Residents of La Porte ISD (and therefore Shoreacres) are zoned to San Jacinto College.

==Government==
Shoreacres is governed by a five-member city council under the city manager form of government as adopted under ORDINANCE No. 2017-266 that was approved by city council June 12, 2017. Council members serve staggered two-year terms.

On May 2, 2026 the voters of Shoreacres and La Porte voted to consolidate the City of Shoreacres into the City of La Porte. On May 11, 2026, after both cities canvassed the election, the consolidation became effective.
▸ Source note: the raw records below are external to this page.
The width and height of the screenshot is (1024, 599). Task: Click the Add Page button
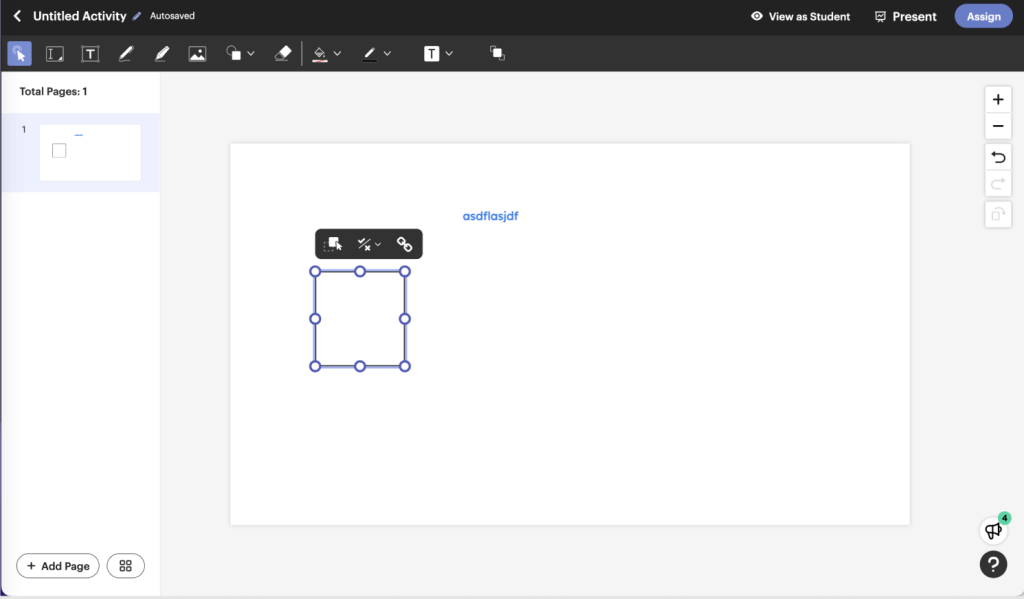pos(58,566)
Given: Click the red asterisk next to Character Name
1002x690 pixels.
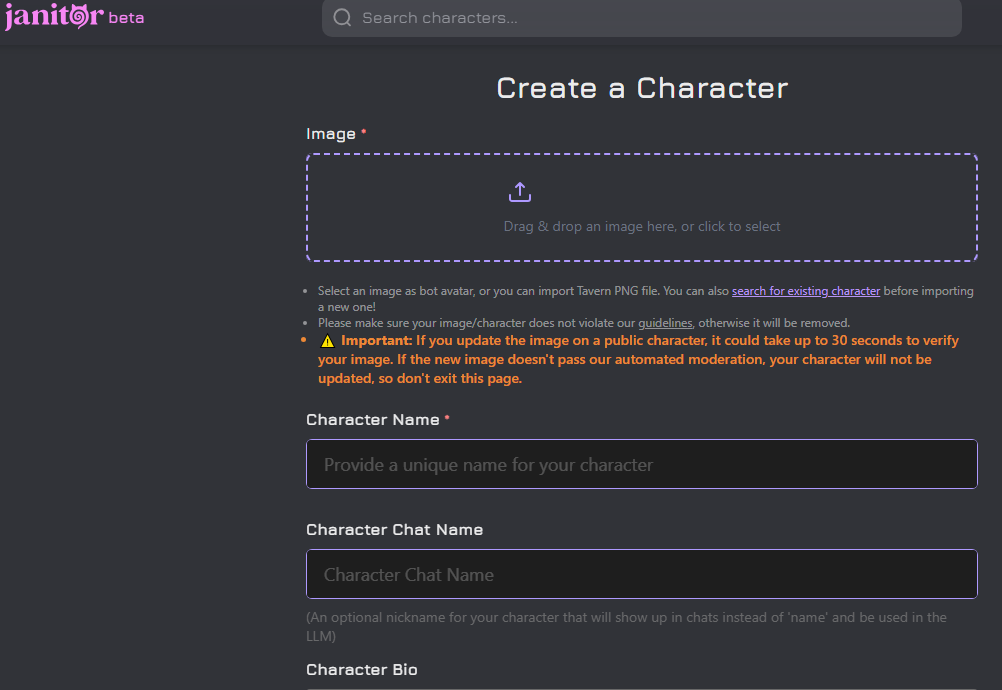Looking at the screenshot, I should coord(447,419).
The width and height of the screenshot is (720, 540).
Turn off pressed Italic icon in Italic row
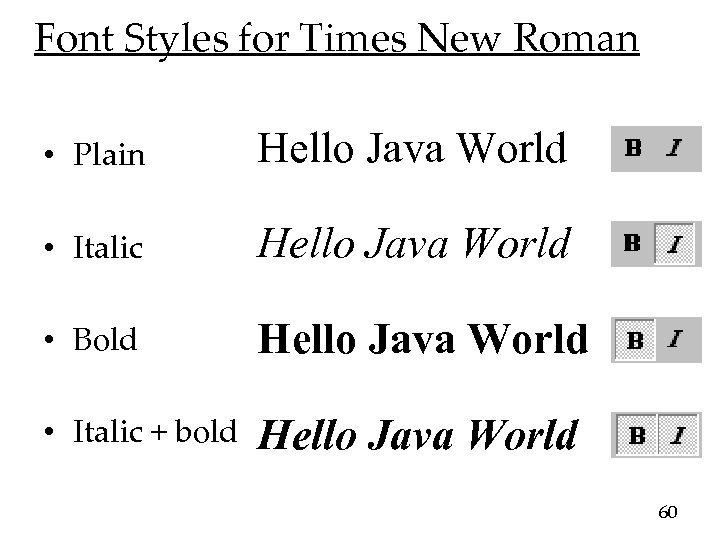675,245

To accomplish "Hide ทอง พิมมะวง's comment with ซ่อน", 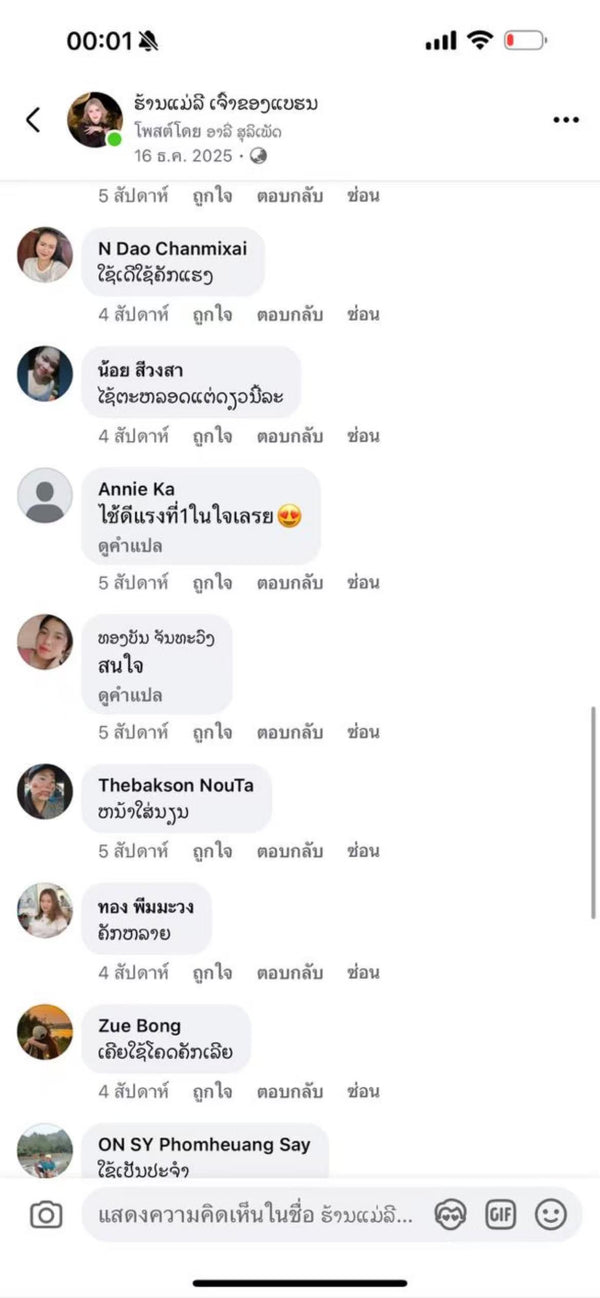I will pyautogui.click(x=363, y=971).
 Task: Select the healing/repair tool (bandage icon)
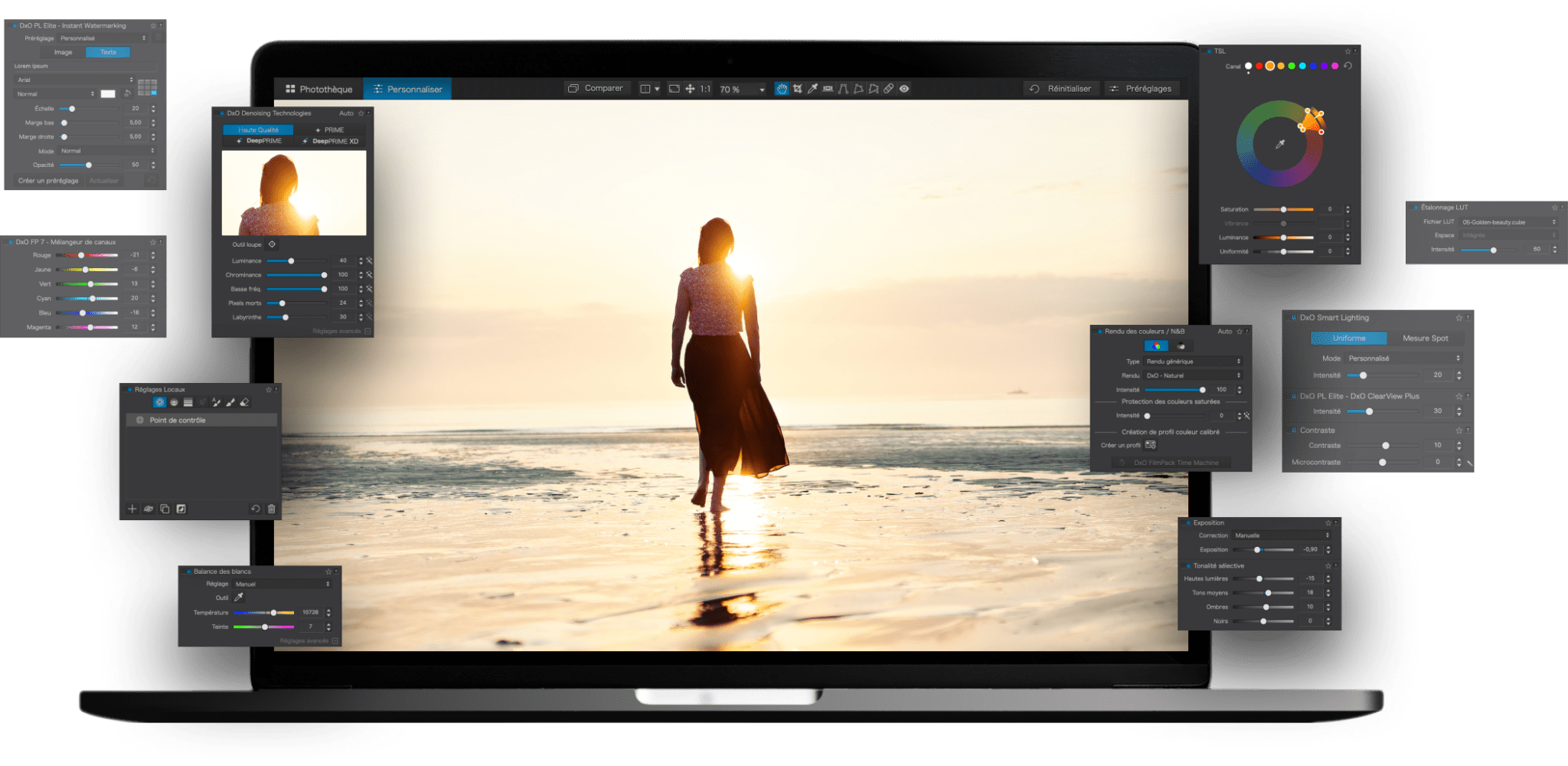[x=890, y=89]
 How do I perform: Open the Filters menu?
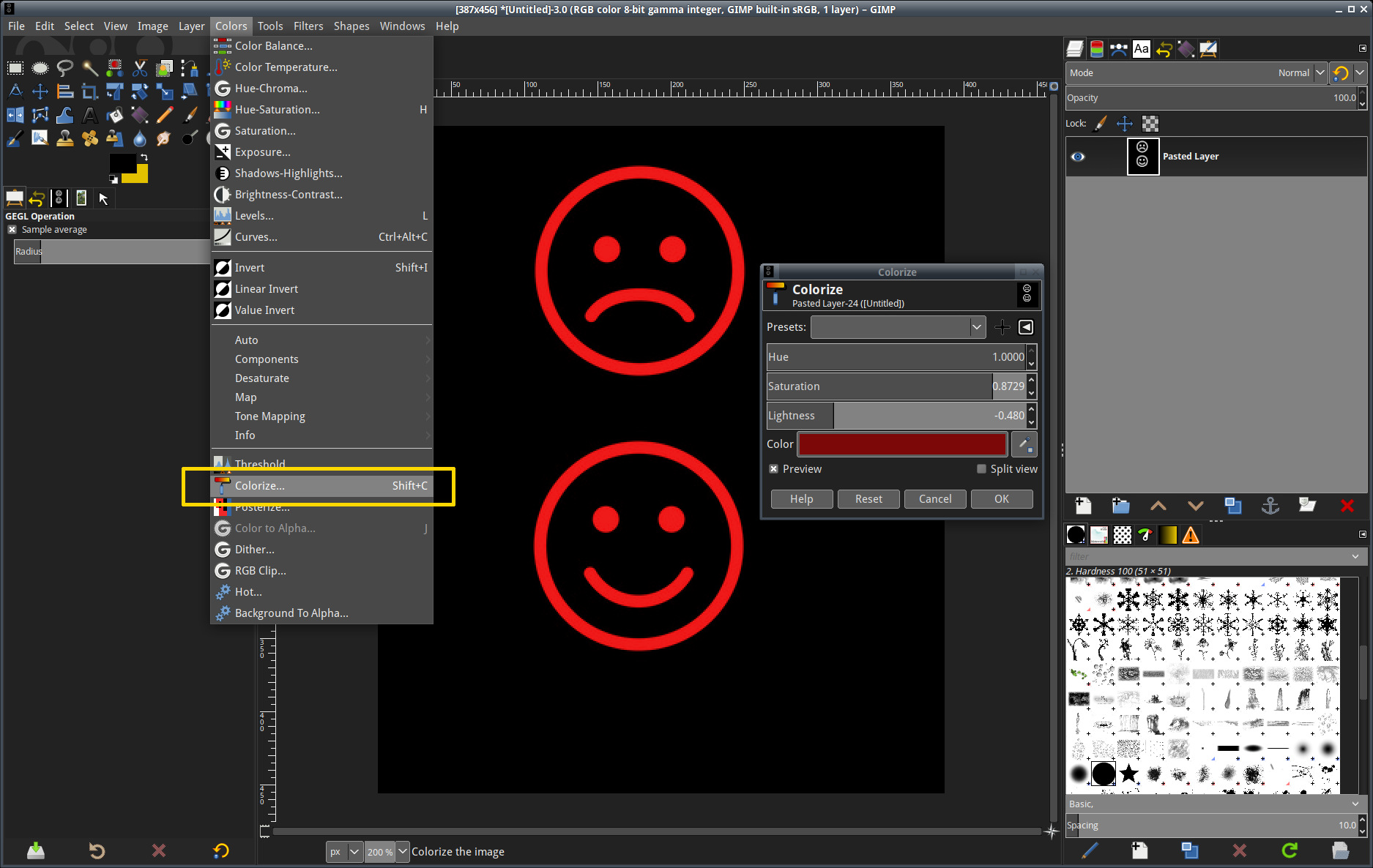pos(308,26)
The city provides police, recycling, parks, planning, zoning, floodplain management, and building code inspections among its services. The city provides fire, sanitation, and emergency medical services by contract.

Harris Health System (formerly Harris County Hospital District) designated Strawberry Health Center in Pasadena for ZIP code 77571. The nearest public hospital is Ben Taub General Hospital in the Texas Medical Center.

==Effects of Hurricane Ike, 2008==

On September 13, Hurricane Ike made landfall near Galveston, with 88 percent of the homes in Shoreacres suffering flood damage. No local deaths were reported.

==Transportation==
Harris County Transit operates public transportation.